STATED PROBLEM
Please return every item below word for word, with no changes to any line.
** Start of ENTRIES **
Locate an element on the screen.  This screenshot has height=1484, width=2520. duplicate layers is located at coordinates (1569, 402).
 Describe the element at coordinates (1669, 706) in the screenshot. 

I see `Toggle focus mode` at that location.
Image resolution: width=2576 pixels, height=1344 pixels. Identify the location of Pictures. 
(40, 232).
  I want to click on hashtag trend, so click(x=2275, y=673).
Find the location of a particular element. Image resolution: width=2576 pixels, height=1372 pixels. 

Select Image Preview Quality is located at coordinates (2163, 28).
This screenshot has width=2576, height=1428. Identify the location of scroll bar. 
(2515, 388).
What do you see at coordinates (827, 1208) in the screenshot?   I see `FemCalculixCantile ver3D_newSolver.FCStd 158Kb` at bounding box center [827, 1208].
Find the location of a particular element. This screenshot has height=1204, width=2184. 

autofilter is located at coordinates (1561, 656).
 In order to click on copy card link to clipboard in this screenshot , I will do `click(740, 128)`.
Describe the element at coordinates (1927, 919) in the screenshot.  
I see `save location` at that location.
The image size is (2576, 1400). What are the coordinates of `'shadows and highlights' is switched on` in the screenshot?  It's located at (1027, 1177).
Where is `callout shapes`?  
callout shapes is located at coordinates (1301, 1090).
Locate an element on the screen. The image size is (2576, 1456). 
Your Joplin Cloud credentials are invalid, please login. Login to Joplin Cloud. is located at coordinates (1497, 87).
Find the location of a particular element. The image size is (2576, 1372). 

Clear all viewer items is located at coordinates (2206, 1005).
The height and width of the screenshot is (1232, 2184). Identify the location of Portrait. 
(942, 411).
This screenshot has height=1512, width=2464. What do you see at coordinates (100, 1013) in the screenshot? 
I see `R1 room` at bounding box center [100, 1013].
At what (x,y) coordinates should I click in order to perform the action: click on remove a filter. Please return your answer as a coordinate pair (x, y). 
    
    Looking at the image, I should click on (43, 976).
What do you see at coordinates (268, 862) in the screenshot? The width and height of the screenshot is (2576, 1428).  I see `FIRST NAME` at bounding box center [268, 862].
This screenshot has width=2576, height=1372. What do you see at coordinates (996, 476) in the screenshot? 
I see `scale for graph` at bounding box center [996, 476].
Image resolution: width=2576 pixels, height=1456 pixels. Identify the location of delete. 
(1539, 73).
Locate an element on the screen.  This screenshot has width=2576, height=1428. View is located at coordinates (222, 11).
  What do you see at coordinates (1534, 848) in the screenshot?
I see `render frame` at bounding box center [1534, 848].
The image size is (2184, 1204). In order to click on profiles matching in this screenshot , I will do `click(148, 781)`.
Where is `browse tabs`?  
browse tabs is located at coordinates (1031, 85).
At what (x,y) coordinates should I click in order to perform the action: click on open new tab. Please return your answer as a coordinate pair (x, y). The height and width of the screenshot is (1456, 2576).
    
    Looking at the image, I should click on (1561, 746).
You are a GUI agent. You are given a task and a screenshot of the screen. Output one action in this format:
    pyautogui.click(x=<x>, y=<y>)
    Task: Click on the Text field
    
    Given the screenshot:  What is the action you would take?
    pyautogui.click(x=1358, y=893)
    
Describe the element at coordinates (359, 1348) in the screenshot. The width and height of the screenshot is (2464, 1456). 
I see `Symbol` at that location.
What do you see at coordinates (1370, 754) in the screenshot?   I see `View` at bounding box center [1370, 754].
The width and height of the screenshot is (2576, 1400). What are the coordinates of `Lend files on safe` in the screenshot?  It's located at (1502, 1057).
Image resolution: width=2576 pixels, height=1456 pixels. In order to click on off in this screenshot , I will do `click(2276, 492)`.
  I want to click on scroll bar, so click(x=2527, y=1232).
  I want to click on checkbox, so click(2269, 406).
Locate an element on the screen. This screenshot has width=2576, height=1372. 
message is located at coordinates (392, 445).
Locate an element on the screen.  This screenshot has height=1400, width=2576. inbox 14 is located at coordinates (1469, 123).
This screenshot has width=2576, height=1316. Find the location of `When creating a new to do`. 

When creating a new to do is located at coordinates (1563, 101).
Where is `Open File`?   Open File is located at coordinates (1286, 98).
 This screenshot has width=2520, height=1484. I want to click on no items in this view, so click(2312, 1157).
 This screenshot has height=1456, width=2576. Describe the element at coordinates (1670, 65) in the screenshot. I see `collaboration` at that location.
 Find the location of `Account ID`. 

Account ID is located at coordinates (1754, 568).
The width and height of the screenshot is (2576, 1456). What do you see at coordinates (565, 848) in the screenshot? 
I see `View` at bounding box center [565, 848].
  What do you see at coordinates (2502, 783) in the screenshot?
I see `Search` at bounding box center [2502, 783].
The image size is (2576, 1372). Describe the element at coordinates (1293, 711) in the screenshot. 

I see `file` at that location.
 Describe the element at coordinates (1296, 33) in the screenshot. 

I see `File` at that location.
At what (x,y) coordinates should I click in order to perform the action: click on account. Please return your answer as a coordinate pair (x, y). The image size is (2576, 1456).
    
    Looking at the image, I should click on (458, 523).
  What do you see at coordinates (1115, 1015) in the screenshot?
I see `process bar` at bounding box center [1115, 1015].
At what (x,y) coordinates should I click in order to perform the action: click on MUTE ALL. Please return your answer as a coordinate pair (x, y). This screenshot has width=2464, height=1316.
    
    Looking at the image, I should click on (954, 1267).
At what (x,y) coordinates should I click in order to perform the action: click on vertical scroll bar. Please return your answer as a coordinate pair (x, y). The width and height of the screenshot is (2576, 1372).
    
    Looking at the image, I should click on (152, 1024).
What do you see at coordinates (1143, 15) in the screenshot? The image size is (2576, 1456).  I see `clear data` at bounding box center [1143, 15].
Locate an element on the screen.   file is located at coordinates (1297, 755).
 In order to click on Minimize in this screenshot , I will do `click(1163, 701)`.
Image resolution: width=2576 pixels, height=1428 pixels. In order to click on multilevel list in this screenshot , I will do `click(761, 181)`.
** End of ENTRIES **
FINISHED ANSWER
Locate an element on the screen.  This screenshot has height=1484, width=2520. duplicate layers is located at coordinates (1569, 402).
 Describe the element at coordinates (1669, 706) in the screenshot. 

I see `Toggle focus mode` at that location.
Image resolution: width=2576 pixels, height=1344 pixels. Identify the location of Pictures. 
(40, 232).
  I want to click on hashtag trend, so click(x=2275, y=673).
Find the location of a particular element. Image resolution: width=2576 pixels, height=1372 pixels. 

Select Image Preview Quality is located at coordinates (2163, 28).
This screenshot has width=2576, height=1428. Identify the location of scroll bar. 
(2515, 388).
What do you see at coordinates (827, 1208) in the screenshot?   I see `FemCalculixCantile ver3D_newSolver.FCStd 158Kb` at bounding box center [827, 1208].
Find the location of a particular element. This screenshot has height=1204, width=2184. 

autofilter is located at coordinates (1561, 656).
 In order to click on copy card link to clipboard in this screenshot , I will do `click(740, 128)`.
Describe the element at coordinates (1927, 919) in the screenshot.  
I see `save location` at that location.
The image size is (2576, 1400). What are the coordinates of `'shadows and highlights' is switched on` in the screenshot?  It's located at (1027, 1177).
Where is `callout shapes`?  
callout shapes is located at coordinates (1301, 1090).
Locate an element on the screen. The image size is (2576, 1456). 
Your Joplin Cloud credentials are invalid, please login. Login to Joplin Cloud. is located at coordinates (1497, 87).
Find the location of a particular element. The image size is (2576, 1372). 

Clear all viewer items is located at coordinates (2206, 1005).
The height and width of the screenshot is (1232, 2184). Identify the location of Portrait. 
(942, 411).
This screenshot has height=1512, width=2464. What do you see at coordinates (100, 1013) in the screenshot? 
I see `R1 room` at bounding box center [100, 1013].
At what (x,y) coordinates should I click in order to perform the action: click on remove a filter. Please return your answer as a coordinate pair (x, y). 
    
    Looking at the image, I should click on (43, 976).
What do you see at coordinates (268, 862) in the screenshot? The width and height of the screenshot is (2576, 1428).  I see `FIRST NAME` at bounding box center [268, 862].
This screenshot has width=2576, height=1372. What do you see at coordinates (996, 476) in the screenshot? 
I see `scale for graph` at bounding box center [996, 476].
Image resolution: width=2576 pixels, height=1456 pixels. Identify the location of delete. 
(1539, 73).
Locate an element on the screen.  This screenshot has width=2576, height=1428. View is located at coordinates (222, 11).
  What do you see at coordinates (1534, 848) in the screenshot?
I see `render frame` at bounding box center [1534, 848].
The image size is (2184, 1204). In order to click on profiles matching in this screenshot , I will do `click(148, 781)`.
Where is `browse tabs`?  
browse tabs is located at coordinates (1031, 85).
At what (x,y) coordinates should I click in order to perform the action: click on open new tab. Please return your answer as a coordinate pair (x, y). The height and width of the screenshot is (1456, 2576).
    
    Looking at the image, I should click on (1561, 746).
You are a GUI agent. You are given a task and a screenshot of the screen. Output one action in this format:
    pyautogui.click(x=<x>, y=<y>)
    Task: Click on the Text field
    
    Given the screenshot:  What is the action you would take?
    pyautogui.click(x=1358, y=893)
    
Describe the element at coordinates (359, 1348) in the screenshot. The width and height of the screenshot is (2464, 1456). 
I see `Symbol` at that location.
What do you see at coordinates (1370, 754) in the screenshot?   I see `View` at bounding box center [1370, 754].
The width and height of the screenshot is (2576, 1400). What are the coordinates of `Lend files on safe` in the screenshot?  It's located at (1502, 1057).
Image resolution: width=2576 pixels, height=1456 pixels. In order to click on off in this screenshot , I will do `click(2276, 492)`.
  I want to click on scroll bar, so click(x=2527, y=1232).
  I want to click on checkbox, so click(2269, 406).
Locate an element on the screen. This screenshot has width=2576, height=1372. 
message is located at coordinates (392, 445).
Locate an element on the screen.  This screenshot has height=1400, width=2576. inbox 14 is located at coordinates (1469, 123).
This screenshot has width=2576, height=1316. Find the location of `When creating a new to do`. 

When creating a new to do is located at coordinates (1563, 101).
Where is `Open File`?   Open File is located at coordinates (1286, 98).
 This screenshot has width=2520, height=1484. I want to click on no items in this view, so click(2312, 1157).
 This screenshot has height=1456, width=2576. Describe the element at coordinates (1670, 65) in the screenshot. I see `collaboration` at that location.
 Find the location of `Account ID`. 

Account ID is located at coordinates (1754, 568).
The width and height of the screenshot is (2576, 1456). What do you see at coordinates (565, 848) in the screenshot? 
I see `View` at bounding box center [565, 848].
  What do you see at coordinates (2502, 783) in the screenshot?
I see `Search` at bounding box center [2502, 783].
The image size is (2576, 1372). Describe the element at coordinates (1293, 711) in the screenshot. 

I see `file` at that location.
 Describe the element at coordinates (1296, 33) in the screenshot. 

I see `File` at that location.
At what (x,y) coordinates should I click in order to perform the action: click on account. Please return your answer as a coordinate pair (x, y). The image size is (2576, 1456).
    
    Looking at the image, I should click on (458, 523).
  What do you see at coordinates (1115, 1015) in the screenshot?
I see `process bar` at bounding box center [1115, 1015].
At what (x,y) coordinates should I click in order to perform the action: click on MUTE ALL. Please return your answer as a coordinate pair (x, y). This screenshot has width=2464, height=1316.
    
    Looking at the image, I should click on (954, 1267).
At what (x,y) coordinates should I click in order to perform the action: click on vertical scroll bar. Please return your answer as a coordinate pair (x, y). The width and height of the screenshot is (2576, 1372).
    
    Looking at the image, I should click on (152, 1024).
What do you see at coordinates (1143, 15) in the screenshot? The image size is (2576, 1456).  I see `clear data` at bounding box center [1143, 15].
Locate an element on the screen.   file is located at coordinates (1297, 755).
 In order to click on Minimize in this screenshot , I will do `click(1163, 701)`.
Image resolution: width=2576 pixels, height=1428 pixels. In order to click on multilevel list in this screenshot , I will do `click(761, 181)`.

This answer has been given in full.